Top of Text excerpt
The following season, tragedy struck the Nation as David Ortiz, coming off the greatest hitting season of his career, popped a tendon sheathe in his wrist and would require surgery. JD Drew once again stepped up when we needed him the most. That June he put together the single most impressive month that I have ever seen in a hitter. Moving to the third slot in the lineup to replace Ortiz, Drew hit .337 and cranked 12 home runs over a 30 day period. It seemed impossible to get Drew out. Everything he hit seemed to end up in the bleachers. He was suddenly hitting like the baseball legends that he was compared to early in his career. He would go on to win Player of the Month and be the MVP of the All-Star Game. Unfortunately, his power streak would end in a very Drew-esque manner: with him on the disabled list with a strained lower back.
That postseason, he would once again prove his clutch ability and solidify his reputation as a hero of October. In Game 2 of the ALDS he hit a go-ahead two-run homer against the Angels. Then, even more impressively, helped the Red Sox come back from a seven-run deficit in Game 5 of the ALCS against the Rays with a two-run shot in the 8th and the walk-off double in the 9th.
Many Sox fans hate Drew. He’s far from the traditional hard-nosed Boston Dirt Dog archetype. His silent, stoic demeanor often frustrates Boston fans as he turns around and walks away from the plate following a third strike call without so much as a grimace on his face. But what many fans do not recognize is that over the past two seasons, he has been one of the strongest hitters on the team. Posting a .927 and .914 OPS in the past two seasons, second best on the team in ’08 and third in ’09. He has an unbelievable career .392 OBP and an impressive .896 career OPS. Perhaps it’s the fact that he seems content to walk the bases loaded with nobody out, perhaps it’s because he gets injured so much, perhaps it’s because he sees too many called third strikes, or maybe it’s just because he doesn’t wear his heart on his sleeve, but for whatever reason people don’t seem notice that Boston has one of the strongest right fielders in the game.
Bottom of Text excerpt
▸ To do:
A. Retype part of the JD Drew text, beginning at the words "That postseason, he" and stopping after the words "in the 9th.".
B. According to the JD Drew text, what injury ended Drew's power streak?
C. Carry on the text about JD Drew from the point where it stops.
The entries that follow come from a separate source.
Top of Data section
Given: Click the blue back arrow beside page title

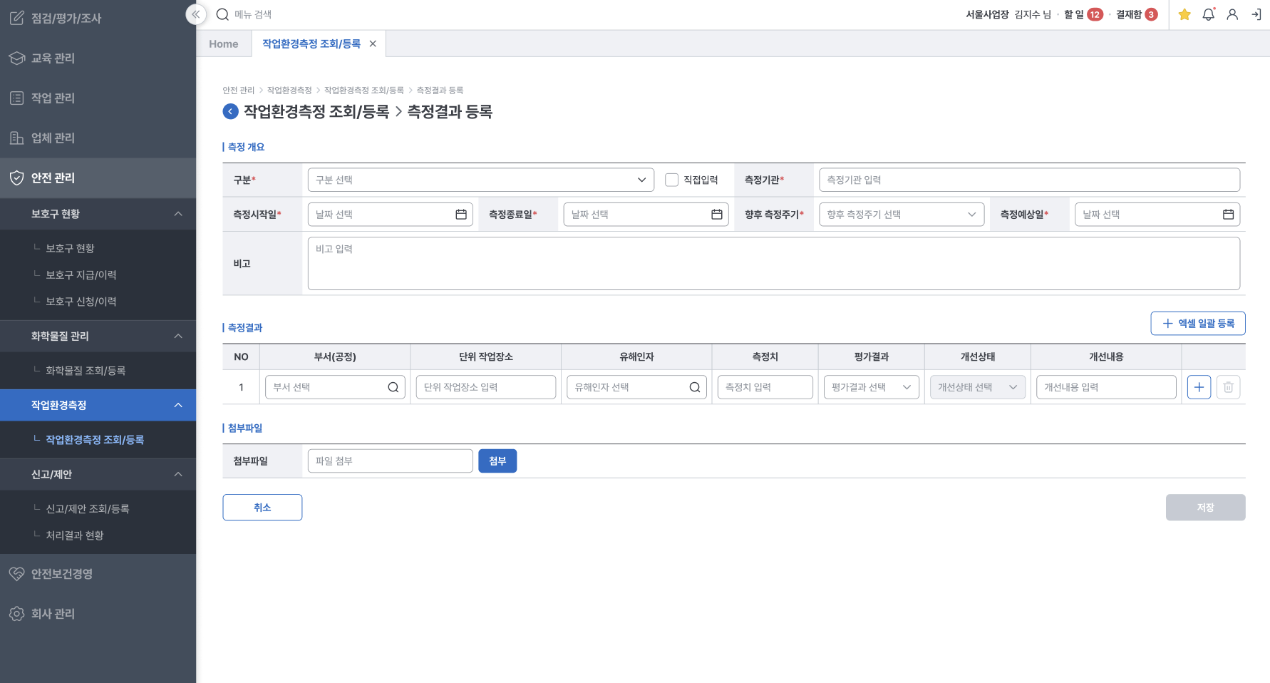Looking at the screenshot, I should [x=230, y=111].
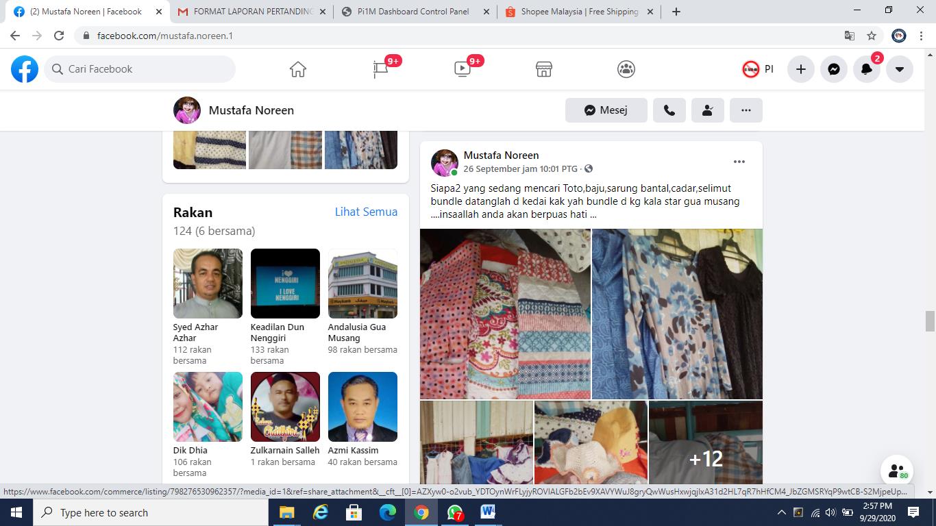Image resolution: width=936 pixels, height=526 pixels.
Task: Open the notifications bell
Action: point(867,69)
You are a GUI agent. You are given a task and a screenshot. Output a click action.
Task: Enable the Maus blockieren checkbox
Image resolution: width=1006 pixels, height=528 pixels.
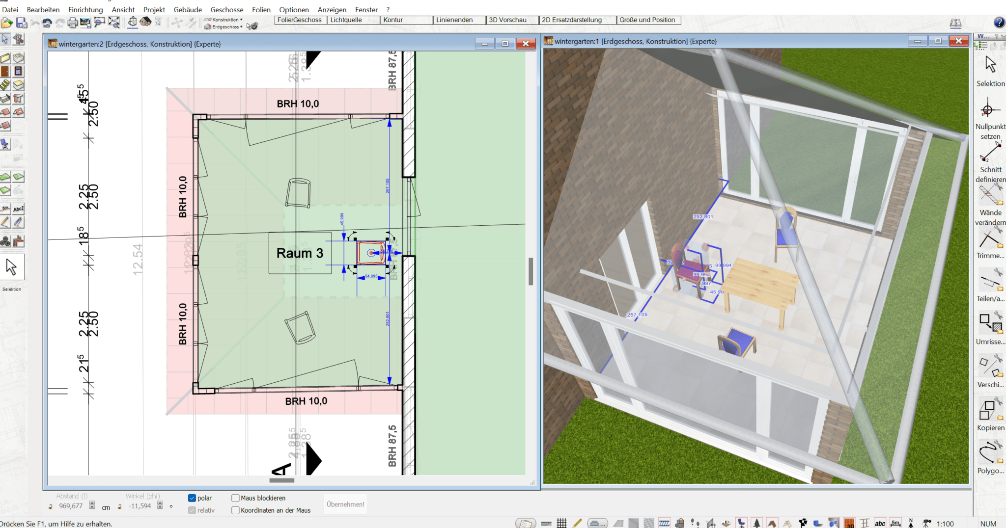(x=235, y=498)
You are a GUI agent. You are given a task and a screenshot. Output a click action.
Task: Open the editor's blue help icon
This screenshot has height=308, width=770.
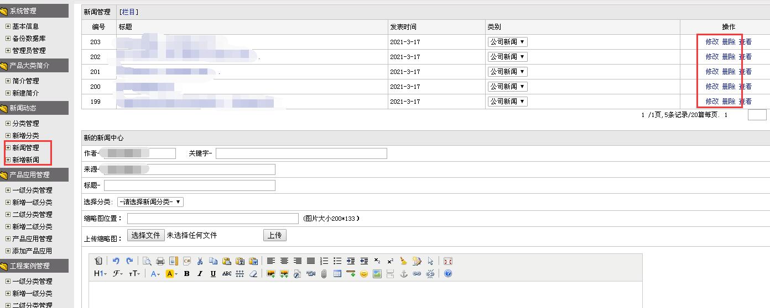click(448, 274)
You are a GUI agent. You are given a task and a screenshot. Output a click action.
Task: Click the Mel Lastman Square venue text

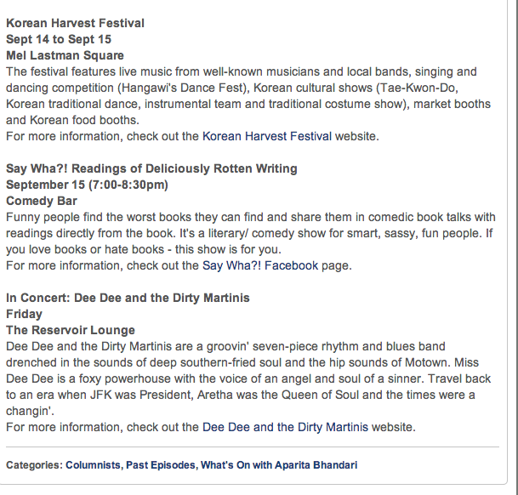coord(65,55)
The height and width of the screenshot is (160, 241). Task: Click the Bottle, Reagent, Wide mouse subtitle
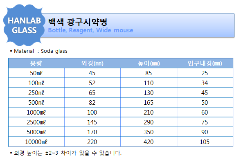tap(90, 30)
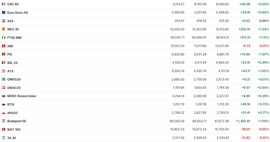Click the Turkey flag icon beside BIST 100
Image resolution: width=270 pixels, height=142 pixels.
(4, 129)
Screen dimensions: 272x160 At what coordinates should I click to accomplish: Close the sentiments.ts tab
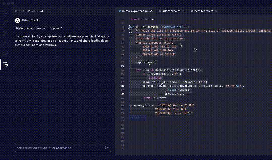click(216, 11)
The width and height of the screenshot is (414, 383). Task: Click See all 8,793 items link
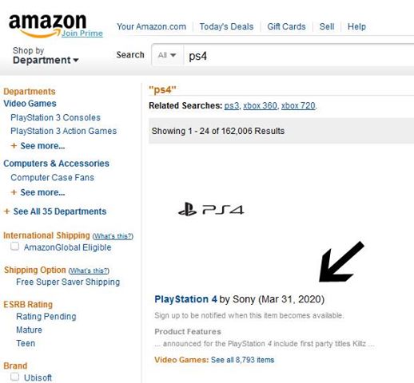(x=242, y=360)
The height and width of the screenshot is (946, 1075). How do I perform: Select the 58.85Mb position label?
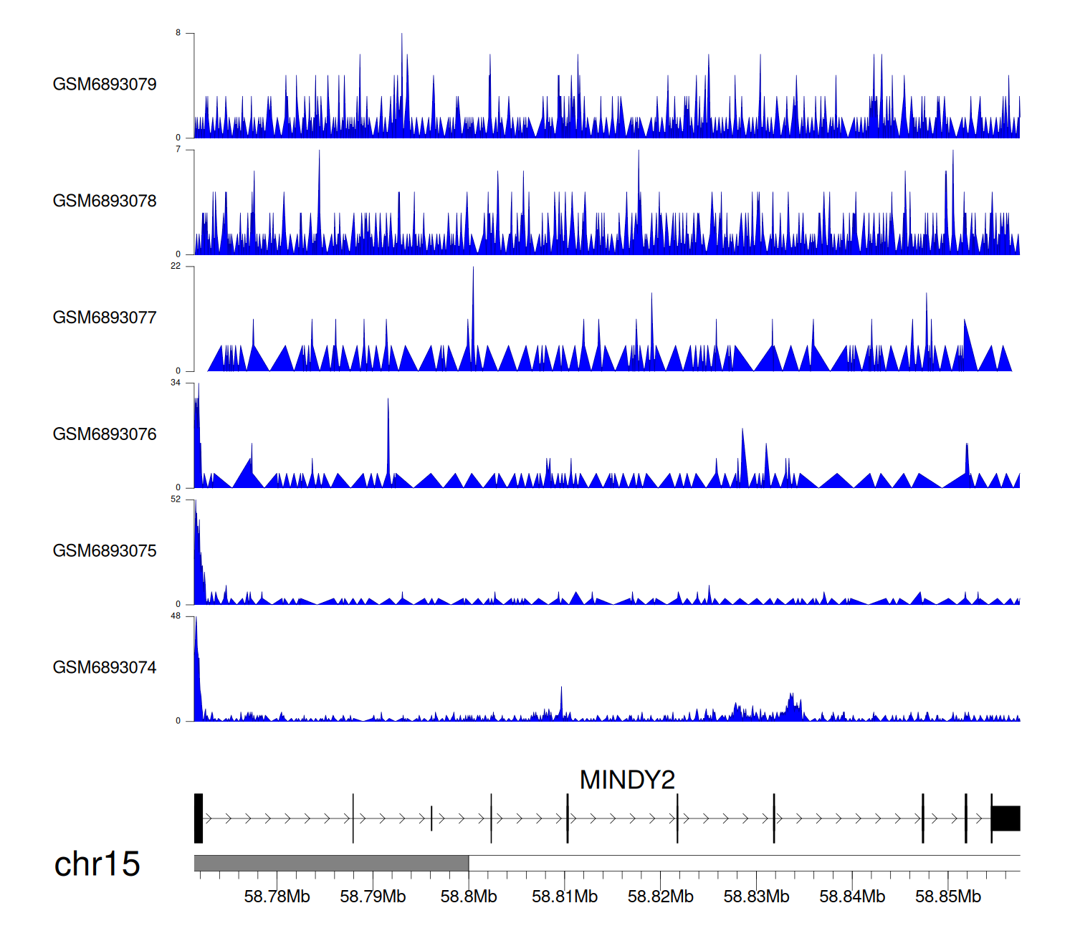(x=948, y=897)
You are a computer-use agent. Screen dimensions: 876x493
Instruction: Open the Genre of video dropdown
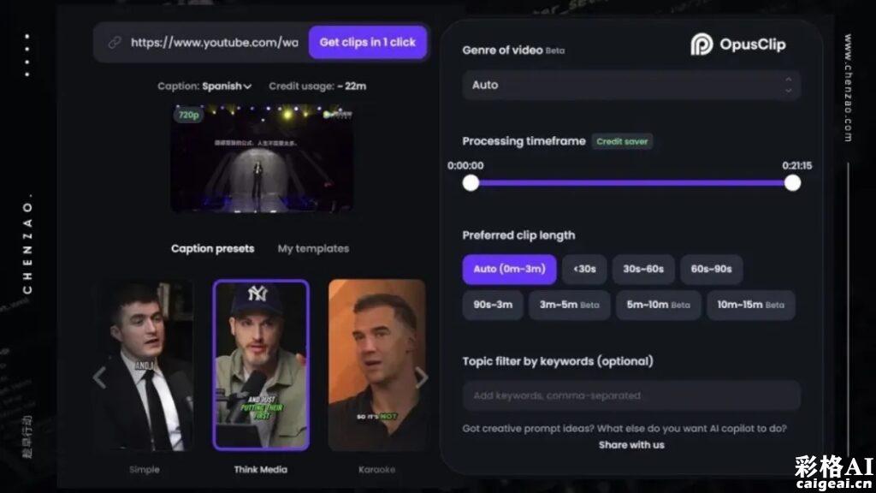631,85
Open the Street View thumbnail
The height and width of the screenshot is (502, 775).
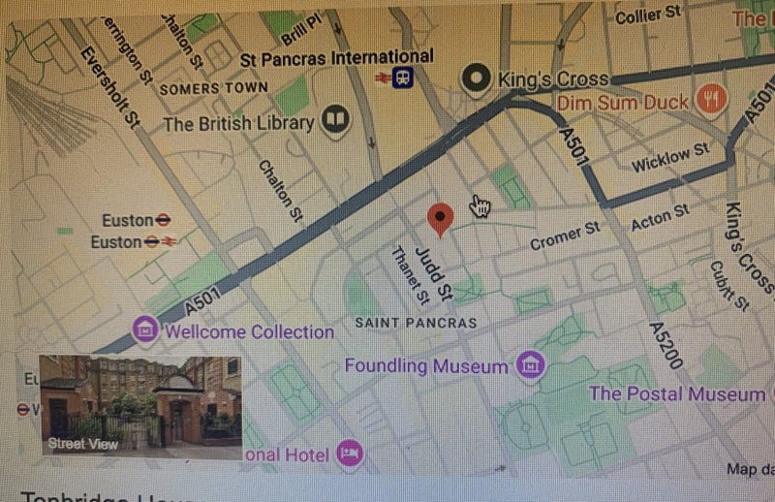(x=140, y=405)
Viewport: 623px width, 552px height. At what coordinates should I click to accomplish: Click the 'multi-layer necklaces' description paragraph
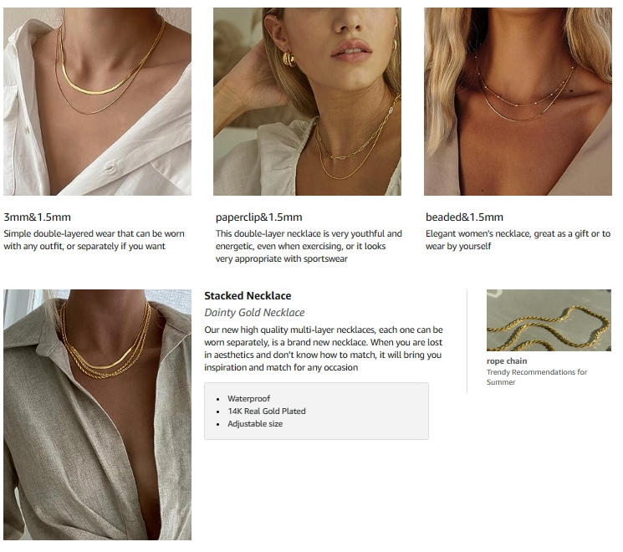[324, 349]
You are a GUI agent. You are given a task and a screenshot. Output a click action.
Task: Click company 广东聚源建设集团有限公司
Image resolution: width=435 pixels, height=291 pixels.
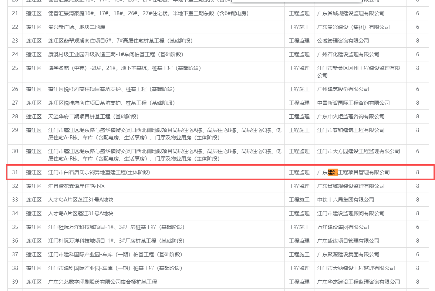pyautogui.click(x=348, y=254)
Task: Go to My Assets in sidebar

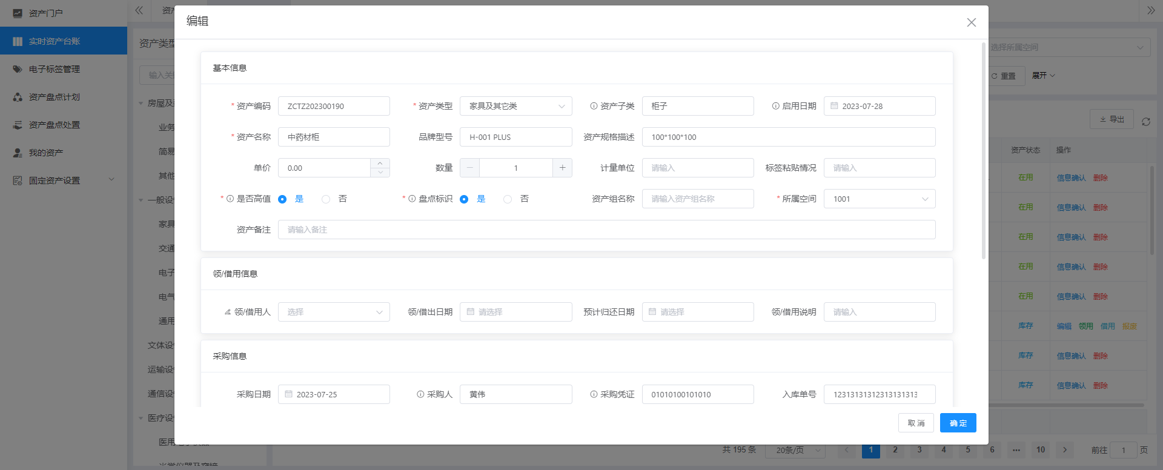Action: tap(46, 153)
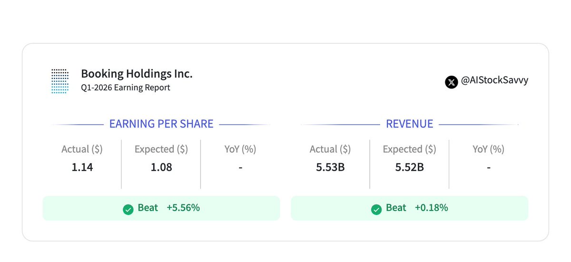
Bottom of Data section
▸ Responses for each task:
A.
That postseason, he would once again prove his clutch ability and solidify his reputation as a hero of October. In Game 2 of the ALDS he hit a go-ahead two-run homer against the Angels. Then, even more impressively, helped the Red Sox come back from a seven-run deficit in Game 5 of the ALCS against the Rays with a two-run shot in the 8th and the walk-off double in the 9th.

B. A strained lower back.

C.
This past off-season, Drew had surgery on his shoulder to clear up some bone spurs that had been hindering him towards the end of last season. Now feeling better, healthy and turning age 34, Drew seems poised for big things this season. The Nation needs him now, more than ever. With the loss of Jason Bay’s bat, the lineup needs Drew to finally step up and live up to his potential. If he can stay healthy, continue to get on base, and use the prettiest swing in baseball a little more often, he will be a force for Boston. I seriously believe that this is Drew’s year. This is the year we finally see the true JD Drew, the one who was compared to Stan Musial and Mantle. I fully expect him to hit .305 this season with 25 HRs and 90 RBIs with an OPS of 1.000. Optimistic? Maybe. But he can do it. He has the potential.